- **REQUIREMENT**
Retype all of the records precisely.

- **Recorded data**

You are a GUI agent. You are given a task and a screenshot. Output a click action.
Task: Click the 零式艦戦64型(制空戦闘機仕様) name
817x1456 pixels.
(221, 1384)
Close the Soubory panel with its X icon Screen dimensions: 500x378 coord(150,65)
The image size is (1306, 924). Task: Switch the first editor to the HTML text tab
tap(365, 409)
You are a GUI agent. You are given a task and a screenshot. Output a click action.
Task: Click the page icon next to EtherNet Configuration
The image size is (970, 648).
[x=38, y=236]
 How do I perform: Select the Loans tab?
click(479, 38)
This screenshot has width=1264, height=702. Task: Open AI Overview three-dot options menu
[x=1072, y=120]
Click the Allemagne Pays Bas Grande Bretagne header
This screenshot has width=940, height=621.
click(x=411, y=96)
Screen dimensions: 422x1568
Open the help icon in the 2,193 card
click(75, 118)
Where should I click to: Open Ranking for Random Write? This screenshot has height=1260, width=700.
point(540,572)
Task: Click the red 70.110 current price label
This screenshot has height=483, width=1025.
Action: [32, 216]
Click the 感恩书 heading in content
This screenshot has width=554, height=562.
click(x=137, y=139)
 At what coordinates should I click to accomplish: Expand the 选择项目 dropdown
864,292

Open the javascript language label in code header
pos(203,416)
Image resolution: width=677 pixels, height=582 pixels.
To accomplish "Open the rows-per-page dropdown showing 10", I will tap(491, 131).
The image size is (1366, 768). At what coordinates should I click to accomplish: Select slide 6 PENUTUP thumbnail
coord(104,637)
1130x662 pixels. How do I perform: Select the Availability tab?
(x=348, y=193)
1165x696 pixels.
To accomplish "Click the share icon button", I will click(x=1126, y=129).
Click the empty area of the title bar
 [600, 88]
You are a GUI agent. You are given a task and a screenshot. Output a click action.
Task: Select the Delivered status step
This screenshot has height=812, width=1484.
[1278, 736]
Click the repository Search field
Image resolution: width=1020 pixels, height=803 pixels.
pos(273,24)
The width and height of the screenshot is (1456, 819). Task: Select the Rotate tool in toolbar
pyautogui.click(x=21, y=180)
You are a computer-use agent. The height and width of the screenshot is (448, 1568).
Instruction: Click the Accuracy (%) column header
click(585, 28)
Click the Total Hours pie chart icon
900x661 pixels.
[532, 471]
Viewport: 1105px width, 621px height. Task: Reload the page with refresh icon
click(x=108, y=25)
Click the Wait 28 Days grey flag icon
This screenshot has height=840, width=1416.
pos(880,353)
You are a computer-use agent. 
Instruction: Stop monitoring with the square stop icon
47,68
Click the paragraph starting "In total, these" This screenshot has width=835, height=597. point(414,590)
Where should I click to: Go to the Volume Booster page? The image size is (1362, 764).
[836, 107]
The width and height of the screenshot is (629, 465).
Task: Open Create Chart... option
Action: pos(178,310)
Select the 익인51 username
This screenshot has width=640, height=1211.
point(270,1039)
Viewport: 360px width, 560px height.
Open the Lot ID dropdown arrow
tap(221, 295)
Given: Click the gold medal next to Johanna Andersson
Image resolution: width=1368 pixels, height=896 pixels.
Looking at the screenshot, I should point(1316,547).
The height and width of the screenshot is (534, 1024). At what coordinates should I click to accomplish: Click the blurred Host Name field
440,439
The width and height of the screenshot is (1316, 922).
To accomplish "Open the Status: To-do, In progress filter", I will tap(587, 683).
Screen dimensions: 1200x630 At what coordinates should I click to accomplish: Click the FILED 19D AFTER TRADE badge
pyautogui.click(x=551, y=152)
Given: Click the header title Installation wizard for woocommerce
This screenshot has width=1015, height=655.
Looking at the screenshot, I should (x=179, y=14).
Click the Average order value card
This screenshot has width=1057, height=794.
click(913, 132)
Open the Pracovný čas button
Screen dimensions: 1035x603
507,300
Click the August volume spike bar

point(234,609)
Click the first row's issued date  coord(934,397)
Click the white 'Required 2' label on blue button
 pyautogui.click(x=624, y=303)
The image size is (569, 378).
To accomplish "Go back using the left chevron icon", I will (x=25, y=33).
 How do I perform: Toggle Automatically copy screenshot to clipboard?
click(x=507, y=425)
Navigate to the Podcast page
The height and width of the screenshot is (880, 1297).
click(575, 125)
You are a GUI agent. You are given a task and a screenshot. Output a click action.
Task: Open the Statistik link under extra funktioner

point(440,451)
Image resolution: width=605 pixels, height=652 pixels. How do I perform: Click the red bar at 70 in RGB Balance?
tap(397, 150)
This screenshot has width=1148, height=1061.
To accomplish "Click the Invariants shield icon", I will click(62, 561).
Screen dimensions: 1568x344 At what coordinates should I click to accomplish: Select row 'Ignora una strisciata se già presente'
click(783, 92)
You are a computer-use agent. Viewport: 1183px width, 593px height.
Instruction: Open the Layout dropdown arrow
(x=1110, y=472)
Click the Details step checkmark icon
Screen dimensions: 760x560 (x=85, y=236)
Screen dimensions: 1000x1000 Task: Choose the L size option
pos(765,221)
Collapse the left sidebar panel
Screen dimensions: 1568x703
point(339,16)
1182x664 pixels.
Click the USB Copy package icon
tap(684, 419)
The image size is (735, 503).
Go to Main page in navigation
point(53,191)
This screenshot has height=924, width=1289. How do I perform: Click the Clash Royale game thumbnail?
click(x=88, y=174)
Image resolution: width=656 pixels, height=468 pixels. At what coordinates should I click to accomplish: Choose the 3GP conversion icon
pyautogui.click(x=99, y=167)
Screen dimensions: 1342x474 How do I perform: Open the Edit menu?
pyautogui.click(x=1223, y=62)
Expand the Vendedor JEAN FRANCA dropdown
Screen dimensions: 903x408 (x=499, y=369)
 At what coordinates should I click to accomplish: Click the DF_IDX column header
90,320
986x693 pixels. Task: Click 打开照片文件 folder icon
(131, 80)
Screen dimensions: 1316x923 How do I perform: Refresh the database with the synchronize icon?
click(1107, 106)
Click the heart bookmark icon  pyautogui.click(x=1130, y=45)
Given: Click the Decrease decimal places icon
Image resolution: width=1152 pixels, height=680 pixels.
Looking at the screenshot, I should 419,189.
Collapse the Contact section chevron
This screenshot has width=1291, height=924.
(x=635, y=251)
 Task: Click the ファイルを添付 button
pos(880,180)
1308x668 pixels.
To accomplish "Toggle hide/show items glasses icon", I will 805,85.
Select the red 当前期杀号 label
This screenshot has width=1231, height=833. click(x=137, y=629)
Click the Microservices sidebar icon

- **FINISHED TASK**
You are a GUI agent. You are given a task and a screenshot. Output a click action.
Task: Click the 零式艦戦64型(制空戦闘機仕様) name
817x1456 pixels.
(221, 1384)
Close the Soubory panel with its X icon Screen dimensions: 500x378 coord(150,65)
The image size is (1306, 924). Task: Switch the first editor to the HTML text tab
tap(365, 409)
You are a GUI agent. You are given a task and a screenshot. Output a click action.
Task: Click the page icon next to EtherNet Configuration
The image size is (970, 648).
[x=38, y=236]
 How do I perform: Select the Loans tab?
click(479, 38)
This screenshot has width=1264, height=702. Task: Open AI Overview three-dot options menu
[x=1072, y=120]
Click the Allemagne Pays Bas Grande Bretagne header
This screenshot has width=940, height=621.
click(x=411, y=96)
Screen dimensions: 422x1568
Open the help icon in the 2,193 card
click(75, 118)
Where should I click to: Open Ranking for Random Write? This screenshot has height=1260, width=700.
point(540,572)
Task: Click the red 70.110 current price label
This screenshot has height=483, width=1025.
Action: [32, 216]
Click the 感恩书 heading in content
This screenshot has width=554, height=562.
click(x=137, y=139)
 At what coordinates should I click to accomplish: Expand the 选择项目 dropdown
864,292

Open the javascript language label in code header
pos(203,416)
Image resolution: width=677 pixels, height=582 pixels.
To accomplish "Open the rows-per-page dropdown showing 10", I will tap(491, 131).
The image size is (1366, 768). At what coordinates should I click to accomplish: Select slide 6 PENUTUP thumbnail
coord(104,637)
1130x662 pixels. How do I perform: Select the Availability tab?
(x=348, y=193)
1165x696 pixels.
To accomplish "Click the share icon button", I will click(x=1126, y=129).
Click the empty area of the title bar
 [600, 88]
You are a GUI agent. You are given a task and a screenshot. Output a click action.
Task: Select the Delivered status step
This screenshot has height=812, width=1484.
[1278, 736]
Click the repository Search field
Image resolution: width=1020 pixels, height=803 pixels.
pos(273,24)
The width and height of the screenshot is (1456, 819). Task: Select the Rotate tool in toolbar
pyautogui.click(x=21, y=180)
You are a computer-use agent. The height and width of the screenshot is (448, 1568).
Instruction: Click the Accuracy (%) column header
click(585, 28)
Click the Total Hours pie chart icon
900x661 pixels.
[532, 471]
Viewport: 1105px width, 621px height. Task: Reload the page with refresh icon
click(x=108, y=25)
Click the Wait 28 Days grey flag icon
This screenshot has height=840, width=1416.
pos(880,353)
You are a computer-use agent. 
Instruction: Stop monitoring with the square stop icon
47,68
Click the paragraph starting "In total, these" This screenshot has width=835, height=597. point(414,590)
Where should I click to: Go to the Volume Booster page? The image size is (1362, 764).
[836, 107]
The width and height of the screenshot is (629, 465).
Task: Open Create Chart... option
Action: pos(178,310)
Select the 익인51 username
This screenshot has width=640, height=1211.
point(270,1039)
Viewport: 360px width, 560px height.
Open the Lot ID dropdown arrow
tap(221, 295)
Given: Click the gold medal next to Johanna Andersson
Image resolution: width=1368 pixels, height=896 pixels.
Looking at the screenshot, I should point(1316,547).
The height and width of the screenshot is (534, 1024). At what coordinates should I click to accomplish: Click the blurred Host Name field
440,439
The width and height of the screenshot is (1316, 922).
To accomplish "Open the Status: To-do, In progress filter", I will tap(587, 683).
Screen dimensions: 1200x630 At what coordinates should I click to accomplish: Click the FILED 19D AFTER TRADE badge
pyautogui.click(x=551, y=152)
Given: Click the header title Installation wizard for woocommerce
This screenshot has width=1015, height=655.
Looking at the screenshot, I should (x=179, y=14).
Click the Average order value card
This screenshot has width=1057, height=794.
click(913, 132)
Open the Pracovný čas button
Screen dimensions: 1035x603
507,300
Click the August volume spike bar

point(234,609)
Click the first row's issued date  coord(934,397)
Click the white 'Required 2' label on blue button
 pyautogui.click(x=624, y=303)
The image size is (569, 378).
To accomplish "Go back using the left chevron icon", I will (x=25, y=33).
 How do I perform: Toggle Automatically copy screenshot to clipboard?
click(x=507, y=425)
Navigate to the Podcast page
The height and width of the screenshot is (880, 1297).
click(575, 125)
You are a GUI agent. You are given a task and a screenshot. Output a click action.
Task: Open the Statistik link under extra funktioner

point(440,451)
Image resolution: width=605 pixels, height=652 pixels. How do I perform: Click the red bar at 70 in RGB Balance?
tap(397, 150)
This screenshot has width=1148, height=1061.
To accomplish "Click the Invariants shield icon", I will click(62, 561).
Screen dimensions: 1568x344 At what coordinates should I click to accomplish: Select row 'Ignora una strisciata se già presente'
click(783, 92)
You are a computer-use agent. Viewport: 1183px width, 593px height.
Instruction: Open the Layout dropdown arrow
(x=1110, y=472)
Click the Details step checkmark icon
Screen dimensions: 760x560 (x=85, y=236)
Screen dimensions: 1000x1000 Task: Choose the L size option
pos(765,221)
Collapse the left sidebar panel
Screen dimensions: 1568x703
point(339,16)
1182x664 pixels.
Click the USB Copy package icon
tap(684, 419)
The image size is (735, 503).
Go to Main page in navigation
point(53,191)
This screenshot has height=924, width=1289. How do I perform: Click the Clash Royale game thumbnail?
click(x=88, y=174)
Image resolution: width=656 pixels, height=468 pixels. At what coordinates should I click to accomplish: Choose the 3GP conversion icon
pyautogui.click(x=99, y=167)
Screen dimensions: 1342x474 How do I perform: Open the Edit menu?
pyautogui.click(x=1223, y=62)
Expand the Vendedor JEAN FRANCA dropdown
Screen dimensions: 903x408 (x=499, y=369)
 At what coordinates should I click to accomplish: Click the DF_IDX column header
90,320
986x693 pixels. Task: Click 打开照片文件 folder icon
(131, 80)
Screen dimensions: 1316x923 How do I perform: Refresh the database with the synchronize icon?
click(1107, 106)
Click the heart bookmark icon  pyautogui.click(x=1130, y=45)
Given: Click the Decrease decimal places icon
Image resolution: width=1152 pixels, height=680 pixels.
Looking at the screenshot, I should 419,189.
Collapse the Contact section chevron
This screenshot has width=1291, height=924.
(x=635, y=251)
 Task: Click the ファイルを添付 button
pos(880,180)
1308x668 pixels.
To accomplish "Toggle hide/show items glasses icon", I will 805,85.
Select the red 当前期杀号 label
This screenshot has width=1231, height=833. click(x=137, y=629)
Click the Microservices sidebar icon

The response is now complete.